# Passage to read
Start of Block

The debt consolidation may also improve a borrower’s credit score. Making payments on-time shows consistency and active responsibility towards the debt; this consistency and responsibility may positively impact your credit score. Having a high credit score is beneficial when borrowers apply for a mortgage or buy a house.

A single monthly payment can help ease straining debts that were once overwhelming and make repayment easier for consumers—this ease can encourage and motivate many to pay off their debt.

Types of Debt Consolidation

If you are considering consolidating your debt, here are a few ways.

  • Cash-Out Refinance
    • A cash-out refinance is a refinance mortgage that allows homeowners to take cash-out of their home.
    • Depending on the housing market, homeowners can receive better mortgage terms and lower interest rates.
    • The funds from the refinance allows homeowners to use the home equity to withdraw cash and roll their high interest debts into their low-interest mortgage payments.
  • Home Equity Loan
    • Homeowners use the equity they have within their home for debt consolidation.
    • The amount available to a borrower is dependent on the equity within the home.
    • It has a repayment period of five to thirty years.
    • Contact your mortgage lender to learn more about their qualification and loan limits.
  • Debt Consolidation Loan
    • A debt consolidation loan allows borrowers to pay off other debts in one sum and then focus on paying off the consolidation loan.
    • This loan does not erase the original debt but transfers it to a different lender.

End of Block

# Supplied information
Start of Block

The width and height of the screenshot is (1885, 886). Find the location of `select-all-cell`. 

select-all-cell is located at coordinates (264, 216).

End of Block
Start of Block

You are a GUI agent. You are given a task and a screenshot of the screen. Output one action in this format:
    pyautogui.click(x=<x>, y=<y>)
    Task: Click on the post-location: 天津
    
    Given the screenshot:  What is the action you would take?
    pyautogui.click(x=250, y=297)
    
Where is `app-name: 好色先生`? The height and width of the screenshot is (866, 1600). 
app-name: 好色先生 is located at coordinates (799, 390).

End of Block

# Task item
Can you extend the passage on debt consolidation, picking up right after its final sentence? None of the material is needed here.

# Solved problem
  • Credit Card Balance Transfer
    • Consolidate all your credit card debts by transferring them to a new credit card that has an interest-free promotional period.
    • Try your best to pay off the balance before the interest-free period is up.
  • Personal Loans
    • These are often unsecured loans (there is no collateral if the borrower defaults on the repayment).
    • It is the borrower’s responsibility to use the funds for debt repayment and not on purchases.
  • Debt Management
    • Contact a credit counseling agency to help outline and implement a debt repayment plan.
    • Consumers will send monthly payments to the counseling agency who will disperse the funds to the different debts.
  • Dipping Into a Retirement or a Savings Account
    • Consumers can dip into their 401K accounts or a savings account to pay off debts.
      • For 401K, there are no credit report checks as the money is yours.
      • Taxes will need to be paid for withdrawing the money before the age of 59 and a half.